先が気になるだけの、いま、会いにゆく息子タイムトラベル『時生』

トンネル 先が気になる、なんつって

  • 書名:『時生』
  • 著者:東野圭吾
  • ISBN: 978-4062751667
  • 刊行日:2005年8月12日
  • 発行:講談社文庫
  • ページ数:544
  • 形態:文庫

難病にかかった自分の息子がタイムトラベルをして、若い頃の父親(息子が生まれる前の父親)に会い、そして父親が成長するというお話。

父親と息子が同じくらいの年齢で出会うというのは重松清の『流星ワゴン』のようで、死んでしまう人間が過去にさかのぼるというのは『いま、会いにゆきます』のようでもある。

父親が出てくるお話に弱い私はちょっとだけ感動を期待して読み始めた。

確かに先の気になる展開であった(結末はわかっていたが・・・)、寝る前に読み始めたら読み終わるタイミングを逃してしまい夜更けまで読んでしまった。

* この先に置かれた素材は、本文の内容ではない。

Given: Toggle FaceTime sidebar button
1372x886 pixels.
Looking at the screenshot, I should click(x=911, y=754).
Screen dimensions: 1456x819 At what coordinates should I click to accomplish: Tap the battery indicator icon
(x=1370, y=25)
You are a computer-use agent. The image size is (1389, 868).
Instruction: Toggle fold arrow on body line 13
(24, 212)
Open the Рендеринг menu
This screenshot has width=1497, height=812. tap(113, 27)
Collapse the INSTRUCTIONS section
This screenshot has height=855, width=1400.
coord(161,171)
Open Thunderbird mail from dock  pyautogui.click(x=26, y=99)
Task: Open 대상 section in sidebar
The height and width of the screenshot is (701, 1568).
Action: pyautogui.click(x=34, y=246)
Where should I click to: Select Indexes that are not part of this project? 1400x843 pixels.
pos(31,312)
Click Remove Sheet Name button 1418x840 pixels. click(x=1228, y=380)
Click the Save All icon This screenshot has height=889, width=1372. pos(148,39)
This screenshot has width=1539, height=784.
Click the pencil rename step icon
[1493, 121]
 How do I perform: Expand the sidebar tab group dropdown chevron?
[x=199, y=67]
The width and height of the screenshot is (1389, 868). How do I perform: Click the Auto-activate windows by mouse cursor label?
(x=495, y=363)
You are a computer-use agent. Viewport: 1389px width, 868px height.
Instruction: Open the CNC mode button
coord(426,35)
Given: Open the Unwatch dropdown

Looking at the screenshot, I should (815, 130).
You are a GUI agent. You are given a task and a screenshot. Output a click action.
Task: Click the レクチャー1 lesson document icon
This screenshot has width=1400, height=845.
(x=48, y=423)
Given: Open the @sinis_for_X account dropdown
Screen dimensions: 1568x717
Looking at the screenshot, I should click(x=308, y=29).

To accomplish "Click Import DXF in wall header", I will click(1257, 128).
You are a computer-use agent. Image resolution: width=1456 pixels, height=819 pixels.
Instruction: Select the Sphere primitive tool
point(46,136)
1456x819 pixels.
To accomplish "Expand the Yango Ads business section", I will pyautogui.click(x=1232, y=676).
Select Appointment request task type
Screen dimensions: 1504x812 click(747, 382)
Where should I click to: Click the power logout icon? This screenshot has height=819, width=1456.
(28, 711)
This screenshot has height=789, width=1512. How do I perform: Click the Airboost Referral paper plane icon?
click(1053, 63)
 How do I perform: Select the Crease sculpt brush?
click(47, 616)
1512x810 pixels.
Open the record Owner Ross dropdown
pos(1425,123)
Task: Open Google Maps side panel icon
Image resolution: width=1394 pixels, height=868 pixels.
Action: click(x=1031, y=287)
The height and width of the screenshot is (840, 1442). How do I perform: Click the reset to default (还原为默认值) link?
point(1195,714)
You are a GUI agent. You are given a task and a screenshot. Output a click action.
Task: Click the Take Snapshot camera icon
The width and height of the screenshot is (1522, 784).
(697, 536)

タイムトラベルをして若い父親と一緒に当時の父親の恋人を助けに行くというストーリーはなかなかに面白い設定だと思う。

だが、この小説、何かが足りない。

ストーリーがどう展開するかが気になるだけで、登場人物が魅力的であったり、細かい小道具が面白かったりはしないのだ。

さらに携帯電話が普及するという事を未来の息子から知らされてそれを人に喋ったのがきっかけで就職が決まる、というギャグのような展開が一番気になった、なんだそれ。

別にうまく書いてくださいとは言わないのだけれども、もう少し地味に丁寧に色々考えて個々の登場人物のキャラクターを魅力的に書いて欲しかったな、なんてかなり勝手な事を思っている読後なのである。

あ、でも「先が気になる」という事だけに関しては結構いい線いっていましたよ。先が気になるというとこだけは。